-- Material for this exercise start --

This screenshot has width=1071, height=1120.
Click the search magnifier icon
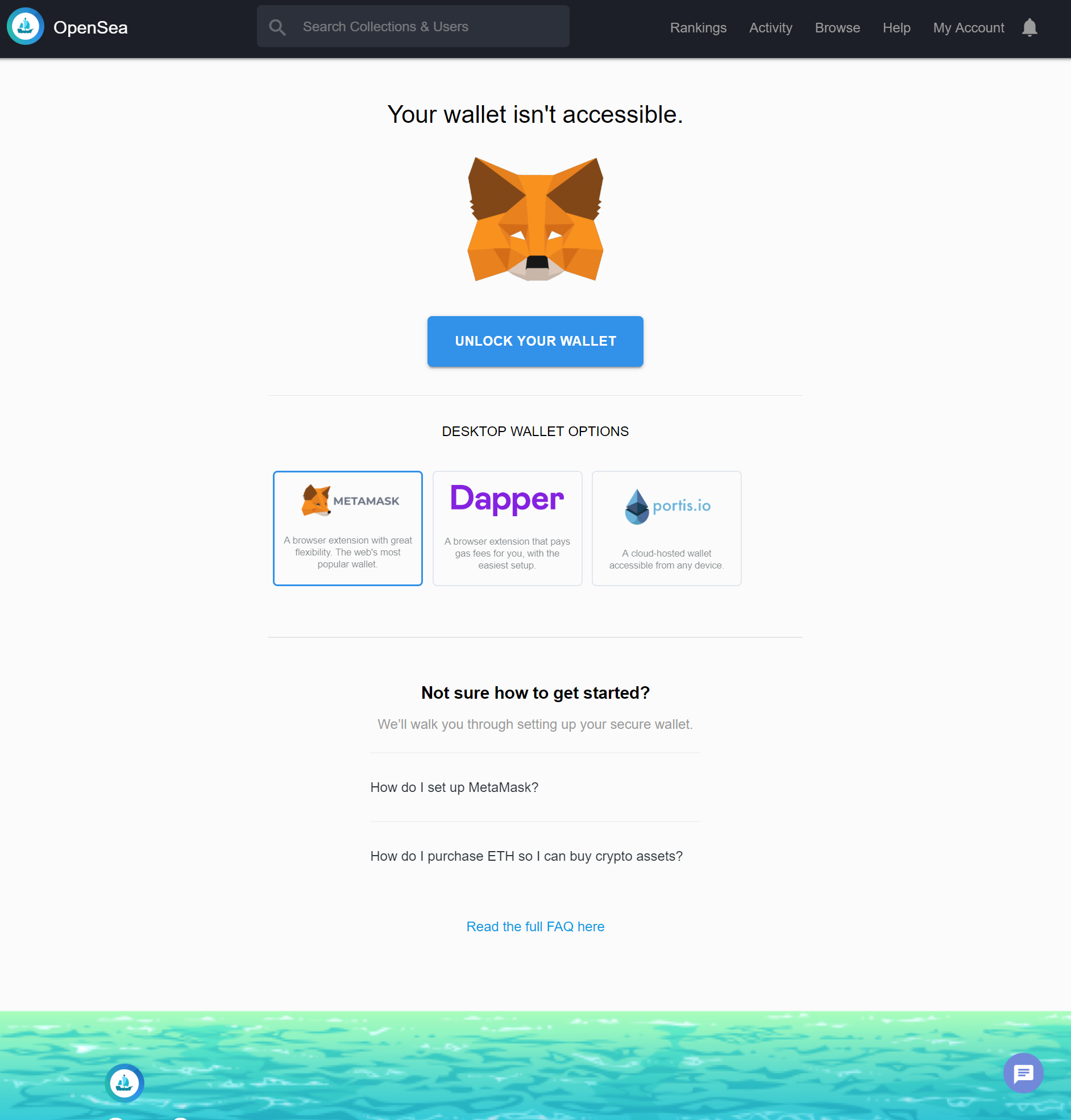(277, 27)
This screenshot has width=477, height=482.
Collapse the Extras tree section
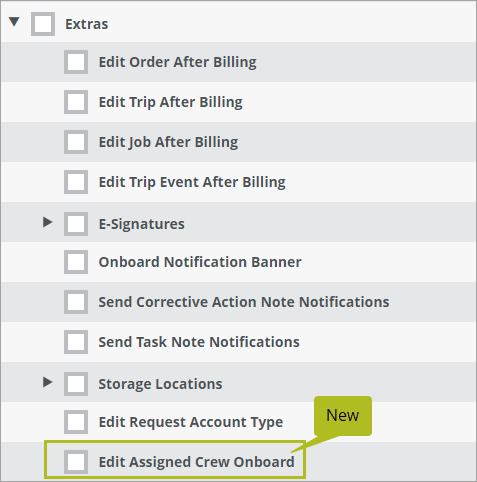14,22
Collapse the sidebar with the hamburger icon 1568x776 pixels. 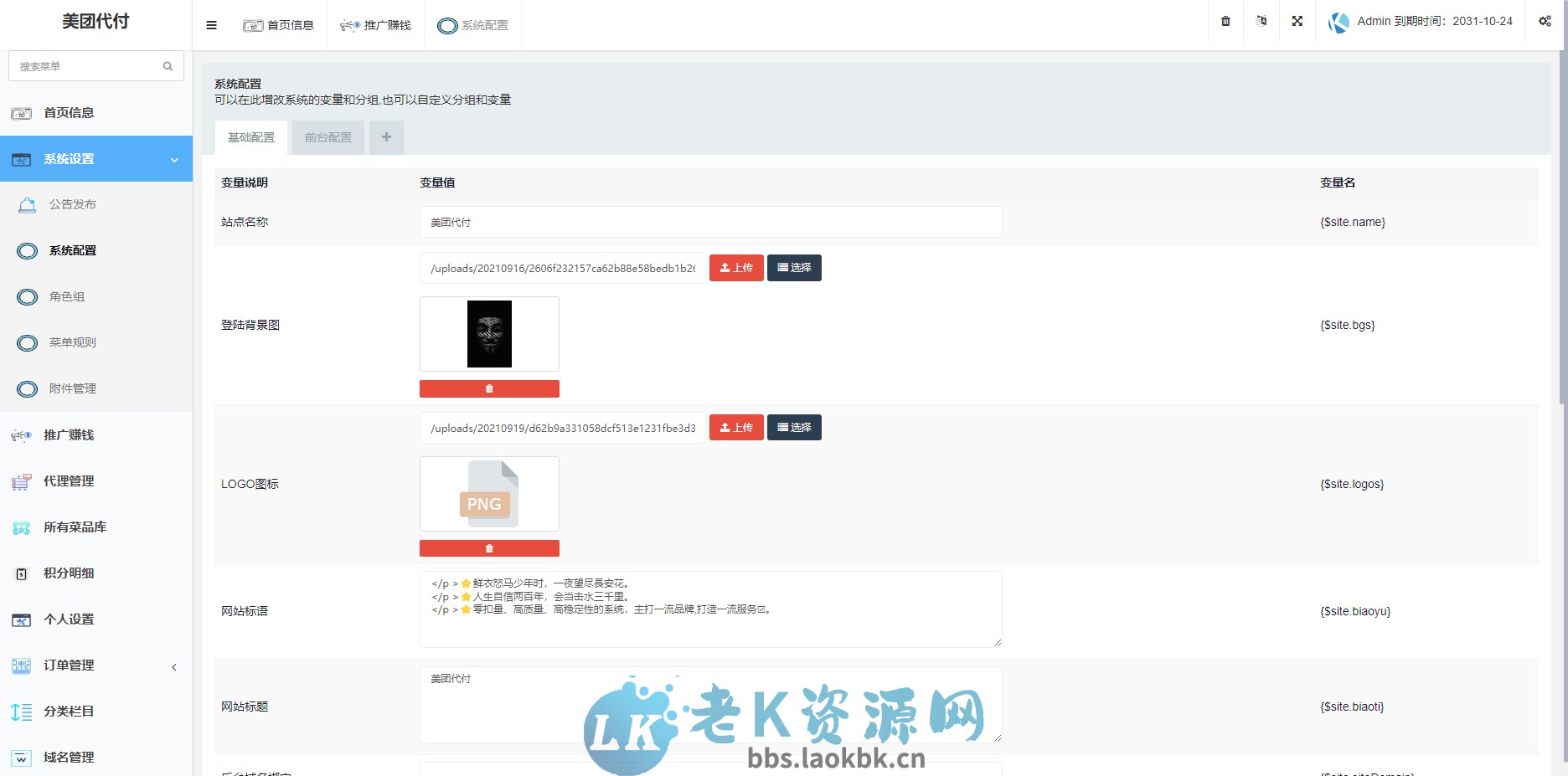point(211,24)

-- Material for this exercise end --

- Your task -
Count the lines in the data above that contain the word "screenshot", and reply with only that number.

- Solution for this exercise -
2